Cameroon is torn between its former French and British territories. In October, activists in the English-speaking minority regions, which represent 20 percent of the population, declared a republic, in defiance of the French-dominated government of President Paul Biya.
Across the border, Caritas Nigeria has recorded 25,624 Cameroonian refugees but the total may be 40,000, according to the UN. Four-fifths are women and children. Only five in 100 refugees have proper shelter, the rest sleeping rough in abandoned buildings, or out in the open. Caritas found 270 refugees living in one building.

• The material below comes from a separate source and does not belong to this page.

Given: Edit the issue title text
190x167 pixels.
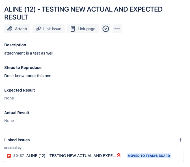Looking at the screenshot, I should pyautogui.click(x=83, y=13).
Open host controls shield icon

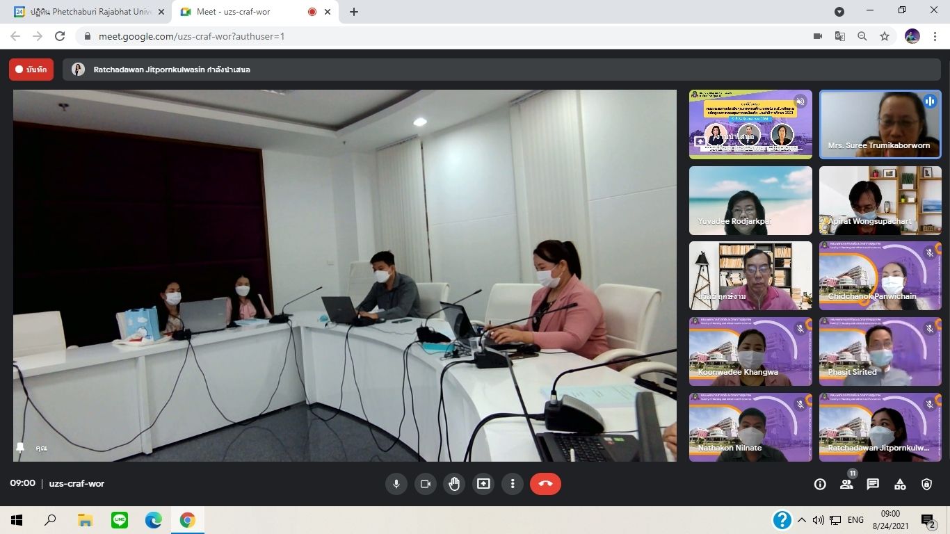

Nigeria’s bishops, while urging tolerance, warn that the refugee influx in Cross River, Taraba, Benue and Akwa-Ibom states is compounding the poverty of local communities. “We are lacking food, shelter, clean drinking water,” said one Nigerian village leader. “People are sick and dying.”
The Cameroon bishops are urging both sides to dialogue: “We, the Bishops of Cameroon, believe that a process of mediation must now be imposed to find a way out of the crisis… We are all brothers and sisters.”
Currently, however, the crisis is “seriously aggravated” according to Fr Emmanual Bekomson of Caritas Calabar, with refugee eyewitnesses reporting constant shootings during the last fortnight in the areas of Mamfé, Limbe, Buea, and Nsan Aragati. “The reality is going from bad to worse,” reports Abbé Kisito Balla Onana, Director of Caritas Cameroon. “More deaths and kidnappings in the last few days.”
As Caritas Mamfé wrote:  “In these conditions, going back home would be suicide. The situation remains tense and gives no sign of better days ahead.”